10/21/2008 Case 1: Osmotic myelinosis (or demyelination) syndrome

Presented by: Dr. Ehud Lavi - New York Presbyterian Hospital


Clinical History:

A 57-year-old woman with a history of cervical cancer in 1985, with liver metastases and seizures in 2007. Her mental function declined and she was treated for status epilepticus with some resolution of the seizures. MRI T2 flair study showed multiple cerebral white matter lesions, the largest being in the occipital lobes. This was thought to be the posterior reversible encephalopathy syndrome (PRES), known to be not just posterior and not necessarily reversible. Radiology did not think these were metastases. The patient was treated for septicemia. Her responsiveness varied from unresponsive to minimally conversant. She died on hospital day 36. Autopsy showed multiple systemic metastases and the brain had no metastases. There were multiple areas of myelin loss in the white matter in the cerebrum as well as myelin loss in the
pons. These lesions were spongiform with axonal preservation, and neuronal preservation in the pons. There was no inflammation. Edema affected both involved and uninvolved areas in the occipital lobes. There was no gross spinal cord lesion, yet there was spongiform change with myelin loss and mild gliosis in the center of each posterior column, and some axonal deficit. Lateral columns appeared normal. Overall, edema, vacuolation and myelin loss corresponded to locations of radiologic changes.

Diagnostic Notes:


Osmotic myelinolysis (or demyelination) syndrome with extrapontine myelinolysis, the new term for central pontine/extrapontine myelinolysis. The differential could include acute demyelinating encephalomyelopathy, multiple sclerosis and, at least for the cord, Bt2 deficiency. The patient's chart showed only hypernatremia or normal serum sodium levels, never hyponatremia, during hospitalization.
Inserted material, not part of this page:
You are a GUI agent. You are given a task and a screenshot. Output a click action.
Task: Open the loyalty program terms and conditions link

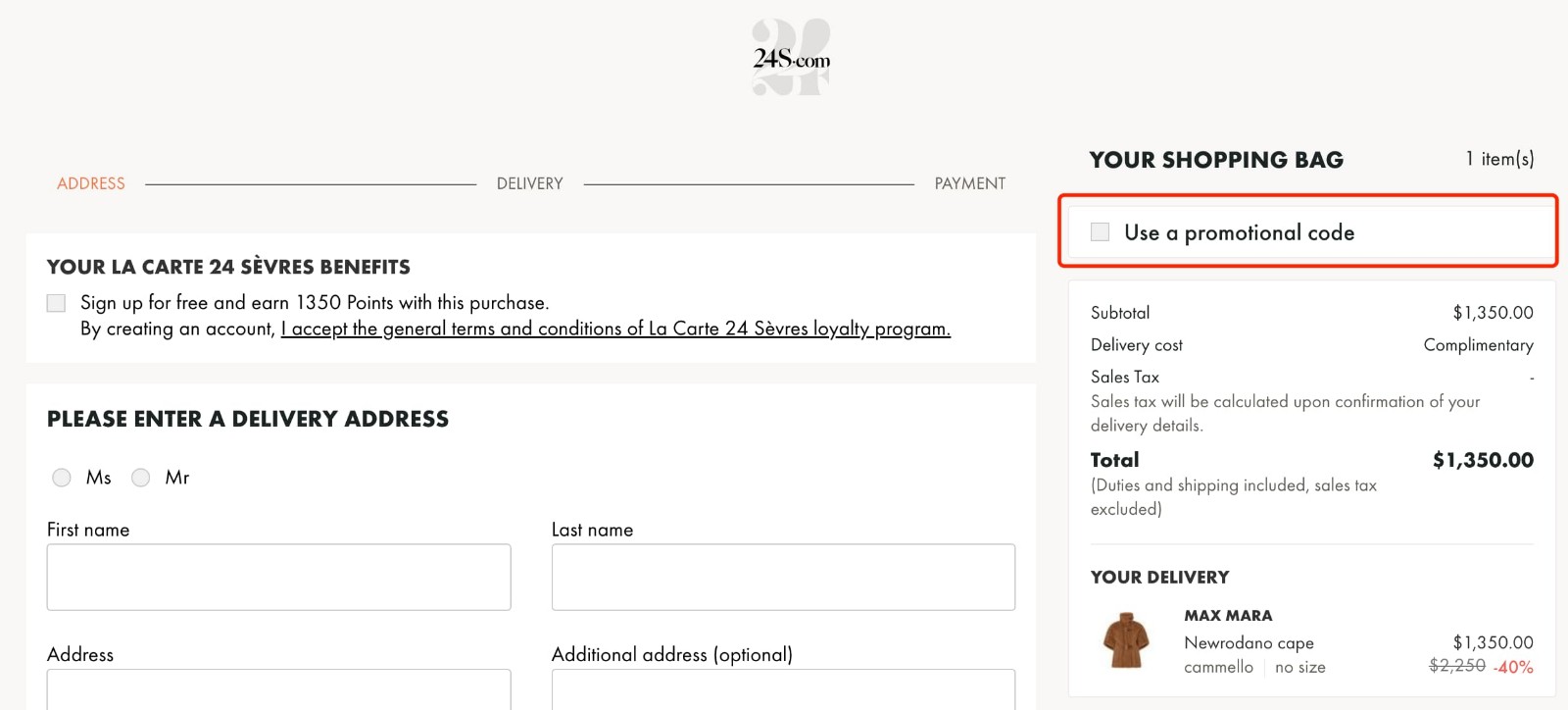[614, 329]
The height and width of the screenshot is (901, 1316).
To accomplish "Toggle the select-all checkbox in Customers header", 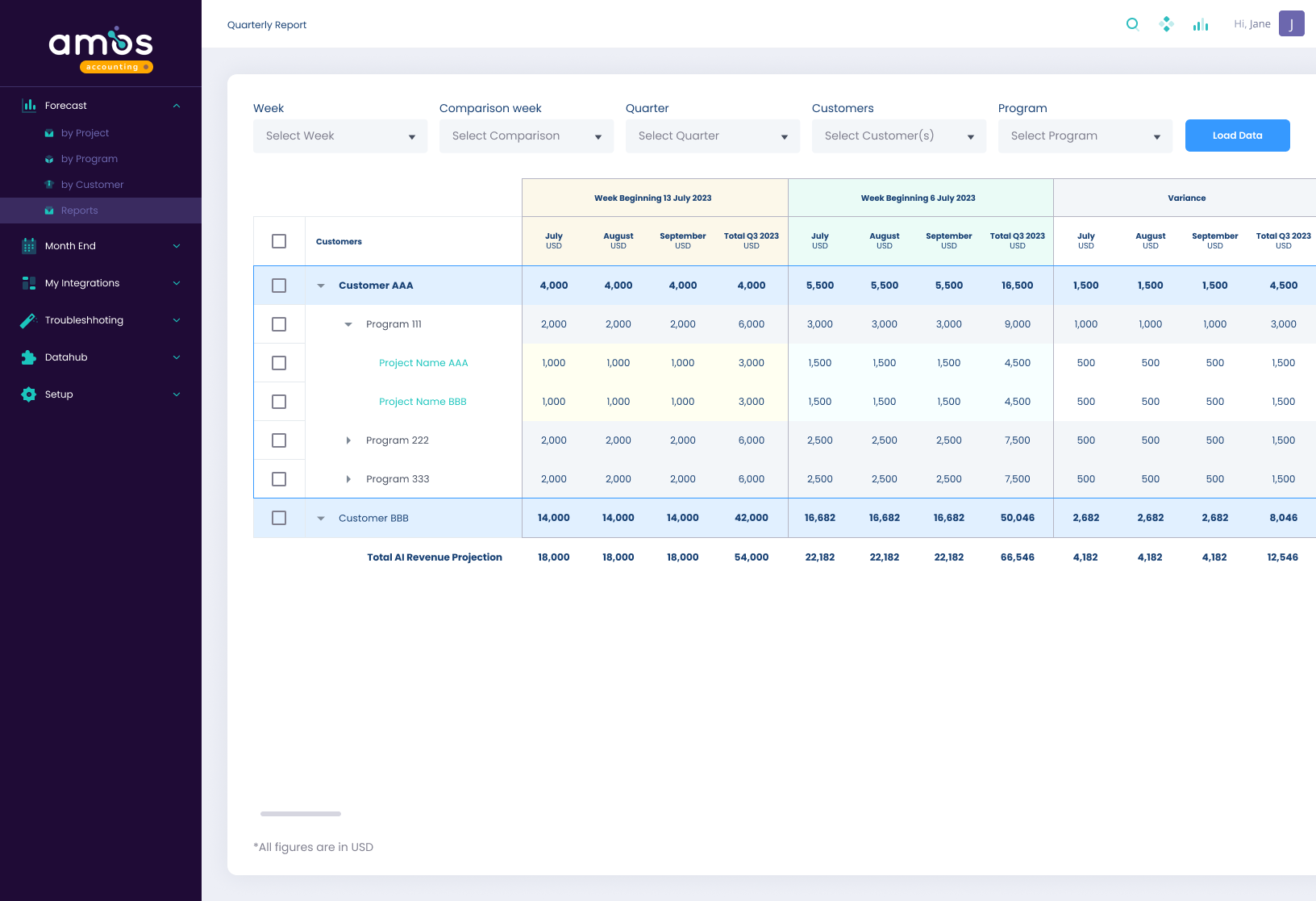I will (x=279, y=241).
There are now several papers describing the osmotic myelinolysis syndrome in patients with hypernatremia. This is the first case where the spinal cord is included. Dr. Lavi has also seen these findings in the brain with serere hyperglycemia. Some other cases were briefly discussed that may have fit into these findings in all major CNS areas with the possibility of different types of fluid and electrolyte problems in the patients, rather than some of the traditional explanations for presumed genesis of the lesions. The consensus was that perhaps even the spinal cord lesions could be from fluid and electrolyte or metabolic
aberrations as a general explanation.